►

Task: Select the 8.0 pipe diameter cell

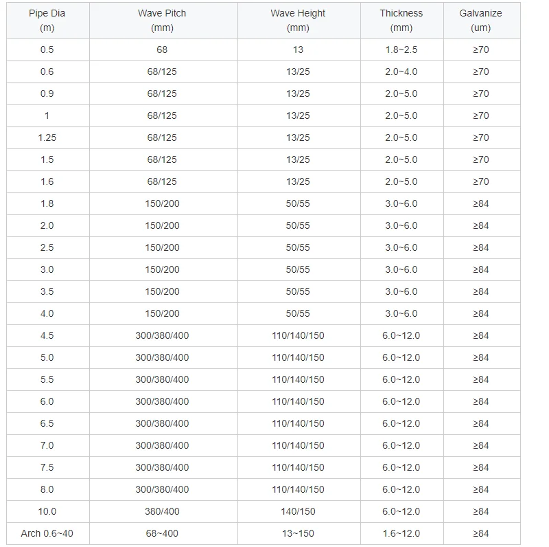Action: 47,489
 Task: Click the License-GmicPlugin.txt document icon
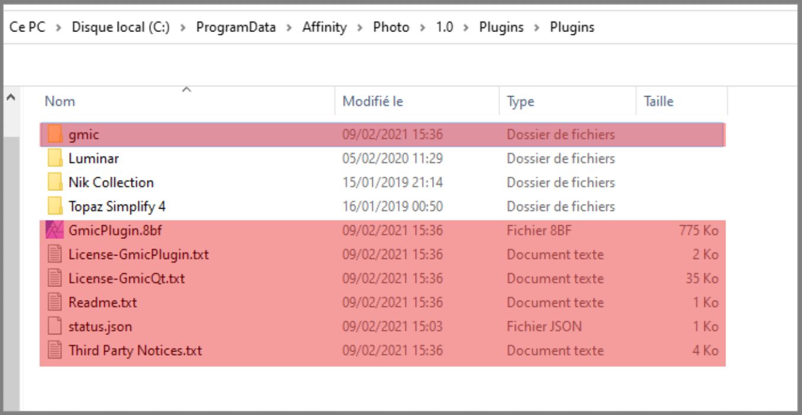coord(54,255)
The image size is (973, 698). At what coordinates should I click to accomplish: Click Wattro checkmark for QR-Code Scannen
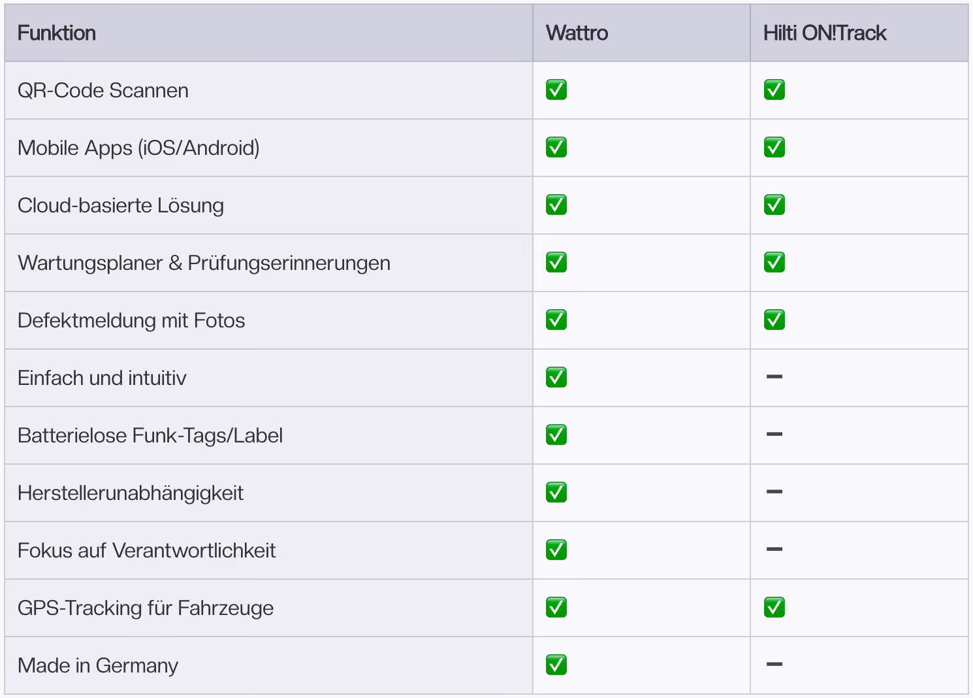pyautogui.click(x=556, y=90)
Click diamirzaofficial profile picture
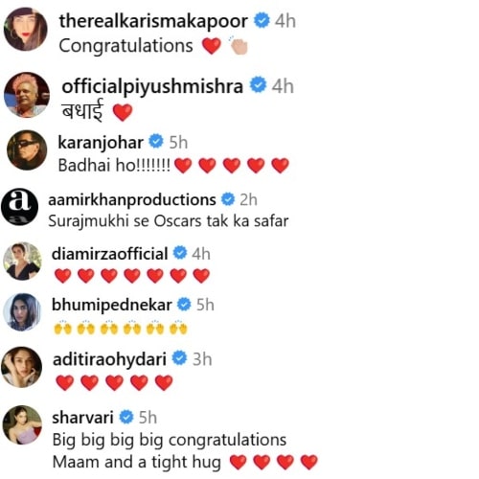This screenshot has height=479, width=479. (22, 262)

◄
►

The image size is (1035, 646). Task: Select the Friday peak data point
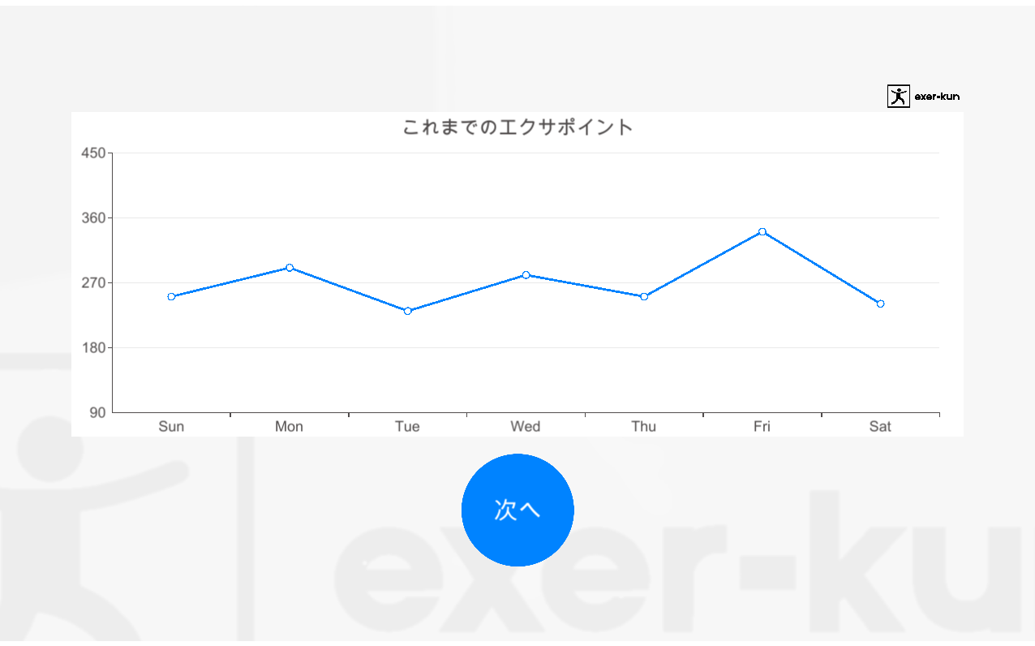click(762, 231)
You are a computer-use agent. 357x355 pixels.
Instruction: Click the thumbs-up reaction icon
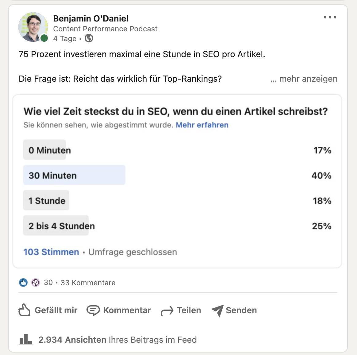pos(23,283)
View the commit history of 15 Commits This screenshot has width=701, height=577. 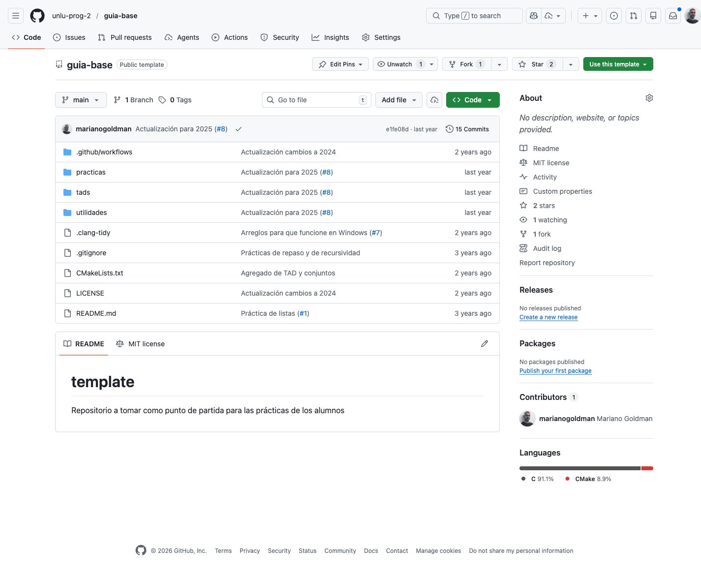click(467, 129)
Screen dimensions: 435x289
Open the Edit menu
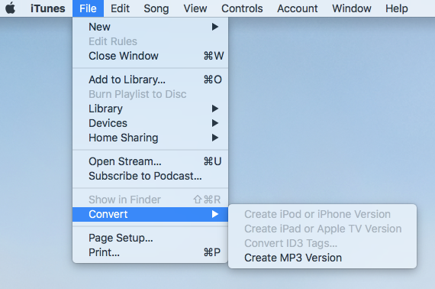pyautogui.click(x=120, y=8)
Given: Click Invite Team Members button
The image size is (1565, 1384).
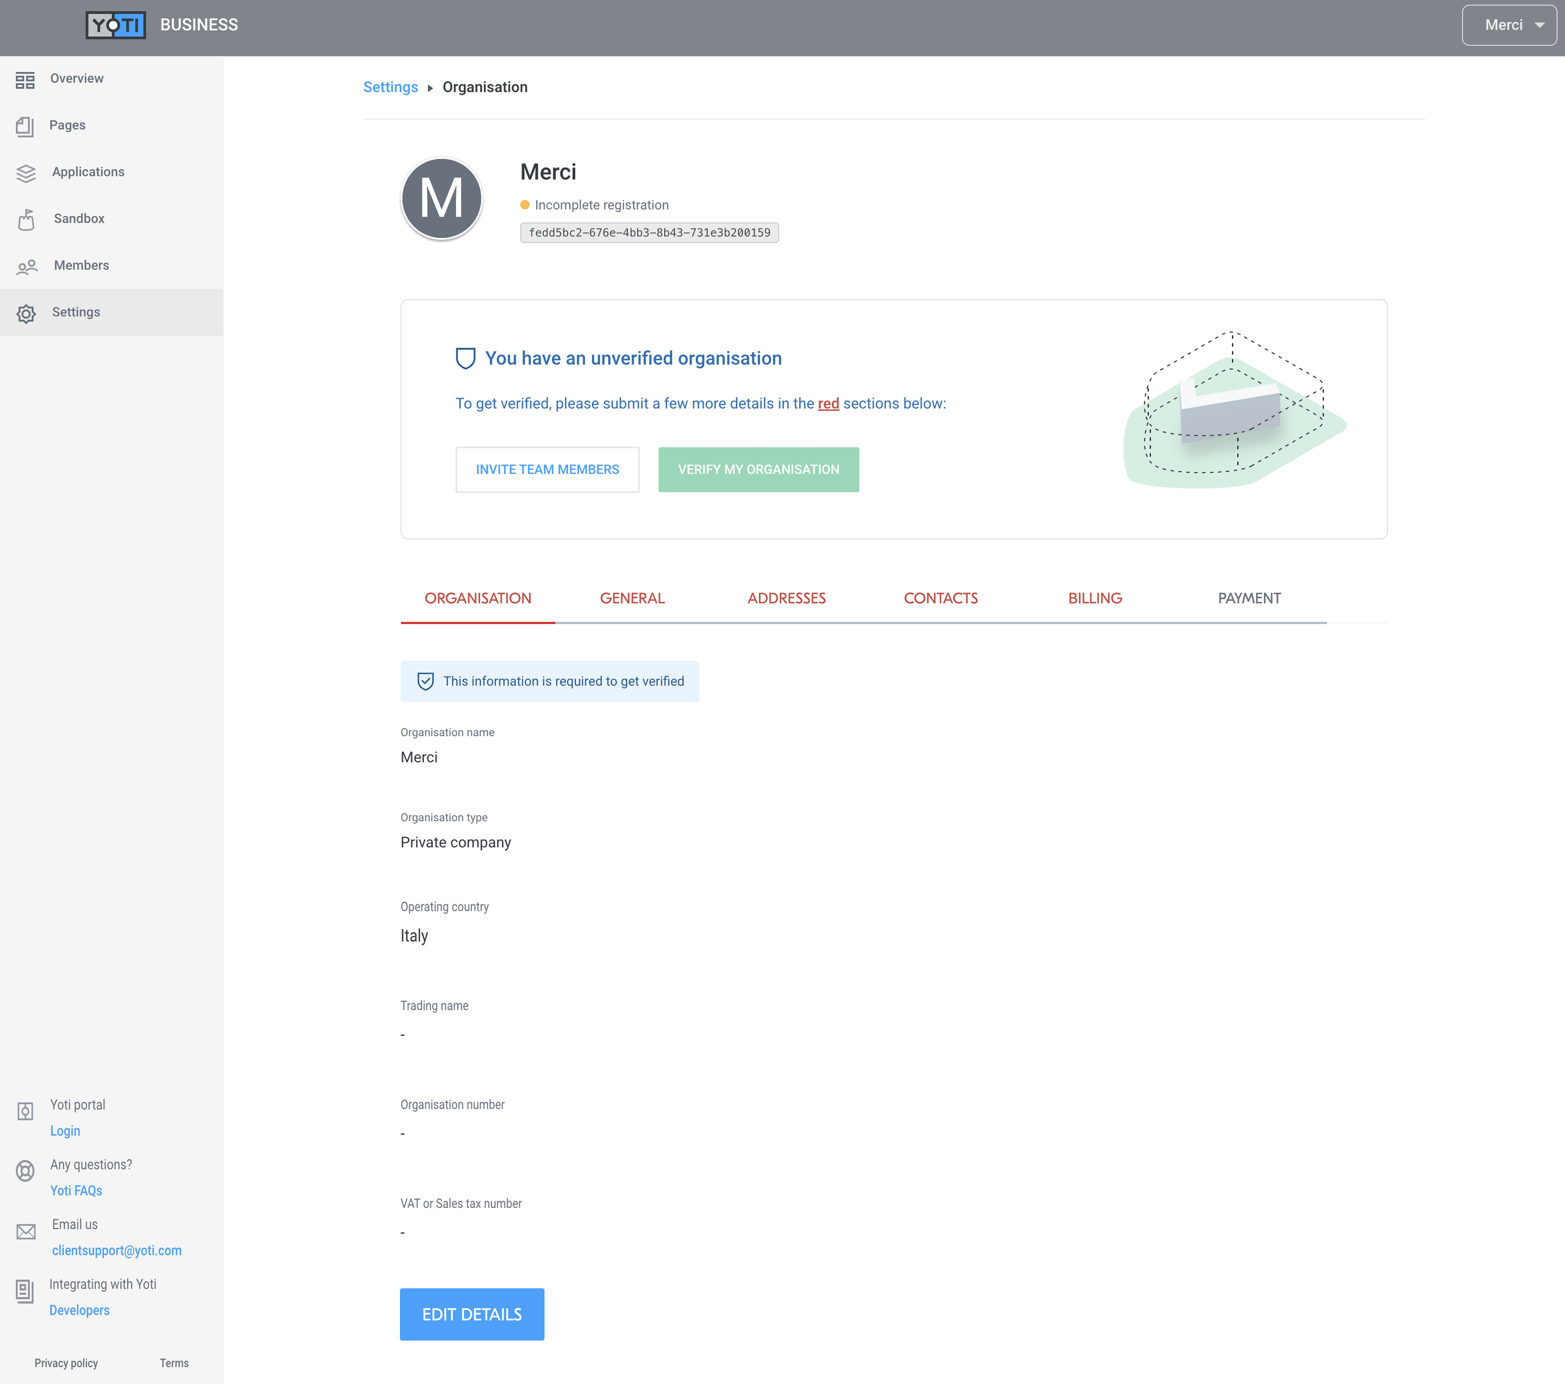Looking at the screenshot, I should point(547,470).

◄

- [Short task]: Replace "profile picture" with "avatar" in the items, starting with the line that contains "Task: Click the" and going on through the line that contains "This screenshot has height=479, width=479.". Give back only those lines, otherwise unchanged, and leave the pictures out.

- [Finished task]:
 Task: Click the License-GmicPlugin.txt document icon
coord(54,255)
The image size is (973, 698). At what coordinates should I click to accomplish: Click Wattro checkmark for QR-Code Scannen
pyautogui.click(x=556, y=90)
Click diamirzaofficial avatar
This screenshot has height=479, width=479. (22, 262)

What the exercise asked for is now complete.